Last night I bought an album from iTunes and was transferring it to my Archos Recorder 20 mp3 player when it made a couple of whimpering noises, stopped recording and displayed “HD Register Error”.  After repeated, unsuccessful attempts to revive it by cycling it on and off, I gave up in despair and decided to try it again in the morning after giving it a full charge.


This morning, after readjusting battery contacts and muttering imprecations I’ve found to be effective on electronic devices, I was able to coax it to register as a drive on my PC.  I’ve been tiptoeing around since then as I copy its contents to a spare hard drive on the PC.  I’d hate like the dickens to have to re-rip all those CDs.  I feel like I’m holding an injured bird in my hand, stroking its faltering heart while it whispers its final songs in my ear.


We’re leaving for a week-long trip tomorrow, and I’m not sure I can face travel of any kind without my cache of tunes.  I usually shop pretty carefully for things, but I can visualize myself walking into Best Buy and making a panic purchase of whatever mp3 player they have on their shelves (probably a Creative Nomad or an iPod, paying a lot more than what I’d pay online, plus sales tax.  Maybe I’ll just try to string the Archos out for one more trip.  Any suggestions?

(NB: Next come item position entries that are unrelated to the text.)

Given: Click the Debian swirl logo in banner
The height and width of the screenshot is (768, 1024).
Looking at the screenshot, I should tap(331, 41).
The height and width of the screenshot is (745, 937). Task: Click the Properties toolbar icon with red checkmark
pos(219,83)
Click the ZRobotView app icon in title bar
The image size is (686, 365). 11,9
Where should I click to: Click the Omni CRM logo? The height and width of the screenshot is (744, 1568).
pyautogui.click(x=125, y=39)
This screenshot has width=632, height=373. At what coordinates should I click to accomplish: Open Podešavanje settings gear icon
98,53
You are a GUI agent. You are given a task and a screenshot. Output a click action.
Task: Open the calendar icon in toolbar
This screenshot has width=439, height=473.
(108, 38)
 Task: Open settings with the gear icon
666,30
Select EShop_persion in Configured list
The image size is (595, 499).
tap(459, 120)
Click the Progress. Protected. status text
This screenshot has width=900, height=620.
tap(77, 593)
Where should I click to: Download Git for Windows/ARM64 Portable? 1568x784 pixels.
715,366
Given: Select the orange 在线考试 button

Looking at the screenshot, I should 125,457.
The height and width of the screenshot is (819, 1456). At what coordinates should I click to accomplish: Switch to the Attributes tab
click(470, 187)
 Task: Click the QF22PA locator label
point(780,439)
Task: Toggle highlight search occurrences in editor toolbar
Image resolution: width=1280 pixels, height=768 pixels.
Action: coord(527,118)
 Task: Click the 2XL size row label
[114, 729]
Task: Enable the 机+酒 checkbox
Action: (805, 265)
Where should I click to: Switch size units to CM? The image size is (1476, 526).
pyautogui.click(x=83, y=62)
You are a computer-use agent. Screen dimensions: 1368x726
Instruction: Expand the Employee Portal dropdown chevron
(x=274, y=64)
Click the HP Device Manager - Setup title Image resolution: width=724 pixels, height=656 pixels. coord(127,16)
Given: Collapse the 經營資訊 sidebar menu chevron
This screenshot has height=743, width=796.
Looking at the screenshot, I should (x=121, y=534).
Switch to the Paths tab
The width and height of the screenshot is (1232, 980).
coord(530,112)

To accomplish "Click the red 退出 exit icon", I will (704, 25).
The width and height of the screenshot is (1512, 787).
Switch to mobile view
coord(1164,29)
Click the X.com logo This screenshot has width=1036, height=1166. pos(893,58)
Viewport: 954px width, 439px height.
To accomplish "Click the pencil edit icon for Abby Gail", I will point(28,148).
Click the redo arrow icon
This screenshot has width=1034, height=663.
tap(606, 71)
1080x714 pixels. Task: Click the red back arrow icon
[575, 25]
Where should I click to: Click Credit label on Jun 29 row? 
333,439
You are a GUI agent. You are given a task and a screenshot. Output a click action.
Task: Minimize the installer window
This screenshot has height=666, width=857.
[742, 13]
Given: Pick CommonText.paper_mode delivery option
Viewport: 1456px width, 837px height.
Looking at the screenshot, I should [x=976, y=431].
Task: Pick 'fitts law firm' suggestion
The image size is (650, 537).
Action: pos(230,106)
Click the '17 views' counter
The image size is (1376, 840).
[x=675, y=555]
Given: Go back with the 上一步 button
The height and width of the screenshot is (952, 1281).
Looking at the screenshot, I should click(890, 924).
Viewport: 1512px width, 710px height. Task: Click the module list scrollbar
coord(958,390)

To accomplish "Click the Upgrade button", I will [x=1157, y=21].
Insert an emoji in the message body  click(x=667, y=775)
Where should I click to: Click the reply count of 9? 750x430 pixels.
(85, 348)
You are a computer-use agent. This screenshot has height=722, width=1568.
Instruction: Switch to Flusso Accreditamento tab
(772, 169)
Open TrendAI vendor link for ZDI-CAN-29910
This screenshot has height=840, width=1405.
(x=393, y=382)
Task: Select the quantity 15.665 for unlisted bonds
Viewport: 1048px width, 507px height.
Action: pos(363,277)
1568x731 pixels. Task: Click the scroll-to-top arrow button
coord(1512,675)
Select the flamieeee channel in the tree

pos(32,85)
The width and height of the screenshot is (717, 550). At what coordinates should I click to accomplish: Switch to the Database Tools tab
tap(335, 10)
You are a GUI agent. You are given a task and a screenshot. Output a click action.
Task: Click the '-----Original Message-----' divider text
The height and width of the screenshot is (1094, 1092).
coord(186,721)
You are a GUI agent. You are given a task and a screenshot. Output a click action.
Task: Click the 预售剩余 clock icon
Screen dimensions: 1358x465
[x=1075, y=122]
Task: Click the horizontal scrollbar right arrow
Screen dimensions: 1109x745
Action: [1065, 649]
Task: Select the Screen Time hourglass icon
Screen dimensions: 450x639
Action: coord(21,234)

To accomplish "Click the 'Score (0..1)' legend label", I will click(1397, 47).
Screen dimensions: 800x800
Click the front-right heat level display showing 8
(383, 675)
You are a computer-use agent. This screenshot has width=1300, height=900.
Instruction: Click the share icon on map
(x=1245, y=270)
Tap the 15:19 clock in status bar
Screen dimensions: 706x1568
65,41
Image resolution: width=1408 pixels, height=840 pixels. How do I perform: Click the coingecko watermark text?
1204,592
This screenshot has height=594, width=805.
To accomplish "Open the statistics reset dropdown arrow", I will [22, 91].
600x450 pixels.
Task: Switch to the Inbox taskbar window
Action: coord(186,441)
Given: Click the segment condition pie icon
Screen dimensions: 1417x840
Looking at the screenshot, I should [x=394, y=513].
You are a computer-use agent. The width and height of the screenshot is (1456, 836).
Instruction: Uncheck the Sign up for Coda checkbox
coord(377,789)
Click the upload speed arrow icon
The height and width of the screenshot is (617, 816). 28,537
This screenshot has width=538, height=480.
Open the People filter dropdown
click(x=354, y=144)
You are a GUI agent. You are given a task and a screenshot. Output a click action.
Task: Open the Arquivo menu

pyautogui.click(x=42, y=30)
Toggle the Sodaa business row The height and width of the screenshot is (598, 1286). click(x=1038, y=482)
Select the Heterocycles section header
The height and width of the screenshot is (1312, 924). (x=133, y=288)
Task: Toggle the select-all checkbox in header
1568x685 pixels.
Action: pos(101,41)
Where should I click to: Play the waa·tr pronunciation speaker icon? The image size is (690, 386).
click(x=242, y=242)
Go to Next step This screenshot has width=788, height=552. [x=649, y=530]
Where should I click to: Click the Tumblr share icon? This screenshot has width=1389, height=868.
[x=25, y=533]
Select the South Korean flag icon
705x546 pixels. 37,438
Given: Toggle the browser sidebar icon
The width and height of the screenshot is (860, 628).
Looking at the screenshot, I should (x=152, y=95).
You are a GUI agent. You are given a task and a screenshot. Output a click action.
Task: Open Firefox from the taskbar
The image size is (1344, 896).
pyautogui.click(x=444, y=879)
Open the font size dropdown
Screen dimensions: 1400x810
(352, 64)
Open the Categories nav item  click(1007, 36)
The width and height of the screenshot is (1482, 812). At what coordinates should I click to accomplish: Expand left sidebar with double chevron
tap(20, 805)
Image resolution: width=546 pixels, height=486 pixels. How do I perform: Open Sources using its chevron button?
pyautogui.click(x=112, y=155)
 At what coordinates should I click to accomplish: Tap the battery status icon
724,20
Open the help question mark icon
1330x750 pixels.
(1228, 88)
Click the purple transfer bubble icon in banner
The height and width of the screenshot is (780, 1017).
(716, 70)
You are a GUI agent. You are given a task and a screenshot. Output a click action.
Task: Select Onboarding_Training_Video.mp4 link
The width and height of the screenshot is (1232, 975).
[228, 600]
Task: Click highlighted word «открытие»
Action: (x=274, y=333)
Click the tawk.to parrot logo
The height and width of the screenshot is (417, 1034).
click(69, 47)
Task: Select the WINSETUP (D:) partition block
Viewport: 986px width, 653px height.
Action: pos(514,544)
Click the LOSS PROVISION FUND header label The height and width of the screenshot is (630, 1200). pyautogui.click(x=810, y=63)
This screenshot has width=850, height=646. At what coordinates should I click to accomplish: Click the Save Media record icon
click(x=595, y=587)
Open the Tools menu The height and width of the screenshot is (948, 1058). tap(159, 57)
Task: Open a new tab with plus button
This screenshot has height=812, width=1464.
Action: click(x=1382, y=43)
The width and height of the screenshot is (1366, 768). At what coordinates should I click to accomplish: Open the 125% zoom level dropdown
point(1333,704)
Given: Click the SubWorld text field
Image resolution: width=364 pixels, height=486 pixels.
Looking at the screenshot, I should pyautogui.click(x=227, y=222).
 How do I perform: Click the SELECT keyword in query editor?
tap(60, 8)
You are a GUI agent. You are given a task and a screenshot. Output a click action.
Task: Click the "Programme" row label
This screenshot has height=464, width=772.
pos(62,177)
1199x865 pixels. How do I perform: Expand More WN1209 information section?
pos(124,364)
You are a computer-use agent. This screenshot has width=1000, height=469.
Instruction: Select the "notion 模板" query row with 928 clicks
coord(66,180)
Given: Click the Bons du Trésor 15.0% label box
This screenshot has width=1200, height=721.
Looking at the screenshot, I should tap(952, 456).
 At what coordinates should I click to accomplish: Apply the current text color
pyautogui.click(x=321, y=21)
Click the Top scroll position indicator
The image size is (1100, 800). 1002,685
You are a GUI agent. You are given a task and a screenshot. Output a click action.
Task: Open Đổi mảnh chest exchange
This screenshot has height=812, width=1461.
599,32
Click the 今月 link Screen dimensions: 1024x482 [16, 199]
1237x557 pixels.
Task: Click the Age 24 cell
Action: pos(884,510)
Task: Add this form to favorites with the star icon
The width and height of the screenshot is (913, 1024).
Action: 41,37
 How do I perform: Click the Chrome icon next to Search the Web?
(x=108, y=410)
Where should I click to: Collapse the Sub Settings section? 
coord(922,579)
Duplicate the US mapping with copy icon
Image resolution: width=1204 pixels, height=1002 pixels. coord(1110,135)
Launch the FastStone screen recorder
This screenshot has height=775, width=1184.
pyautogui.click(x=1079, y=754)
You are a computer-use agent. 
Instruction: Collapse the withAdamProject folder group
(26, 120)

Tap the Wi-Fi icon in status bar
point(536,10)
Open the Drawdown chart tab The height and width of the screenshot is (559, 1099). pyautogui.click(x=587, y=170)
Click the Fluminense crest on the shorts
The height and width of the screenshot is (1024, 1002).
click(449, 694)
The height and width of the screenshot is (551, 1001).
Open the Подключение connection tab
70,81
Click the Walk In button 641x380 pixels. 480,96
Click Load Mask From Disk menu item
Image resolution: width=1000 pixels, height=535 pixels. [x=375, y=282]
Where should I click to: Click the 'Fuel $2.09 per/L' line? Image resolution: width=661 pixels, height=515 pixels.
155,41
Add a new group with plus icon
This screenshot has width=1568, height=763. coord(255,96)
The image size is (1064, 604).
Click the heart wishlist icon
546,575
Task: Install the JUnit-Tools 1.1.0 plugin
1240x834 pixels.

Bumper Sticker of the Week

Re-Defeat George Bush

Traffic Management

A picture named DriversEd.jpgMy dentist’s office is in Seattle’s International District, home of many interesting shops, restaurants and including the incredible Uwajimaya’s.  However, I admit to being stumped by Seattle’s need for the services offered at the right.  I wonder if it would bring my insurance premiums down.

Chin Music

It was dental day for me today, the normal 6-month checkup, plus she (my dentist) was anxious to see how my obscenely expensive implant and gold crown was holding up.  She has a habit of asking questions while scraping and poking in my mouth, questions that require answers in sentences and paragraphs rather than grunts or eyebrow signals, but I feel like it would be impolite to spit out her tools and fingers to deliver them.  We’re about the same age - we met her and her husband at a barbeque quite a long time ago - and we both have kids about the same age.  She made a statement about how expensive it was to have two kids at the University of Washington, and segued into a discussion that I was unprepared for, involving exotica such as gum grafting, orthodonture and even more hardware to remember to wear at night.  If I didn’t trust her implicitly (and I do), I’d have attached more significance to the juxtaposition of the two topics.


She suspects that my lower front teeth are migrating and might benefit from a retainer worn at night.  She already has me (and my wife) wearing plastic nightguards on our upper teeth.  Maybe she thinks we’re at the point in our marriage where conversation plainly articulated is not as salubrious in the bedroom as it once was, and is doubling as a marriage counselor.


And more than once she’s used the phrase “As we age…” to preface a pronouncement about some phenomenon taking place in my mouth.  There is a bit of comfort in having that said by a contemporary, and it sets me to wondering how my parents and mother-in-law feel (their old health-care providers mercifully retired from practices whose competence had no doubt eroded) when a 20- or 30-something uses a similar entree.  I hope it’s said with a degree of respect and empathy that I perhaps would have found lacking in myself at that callow age.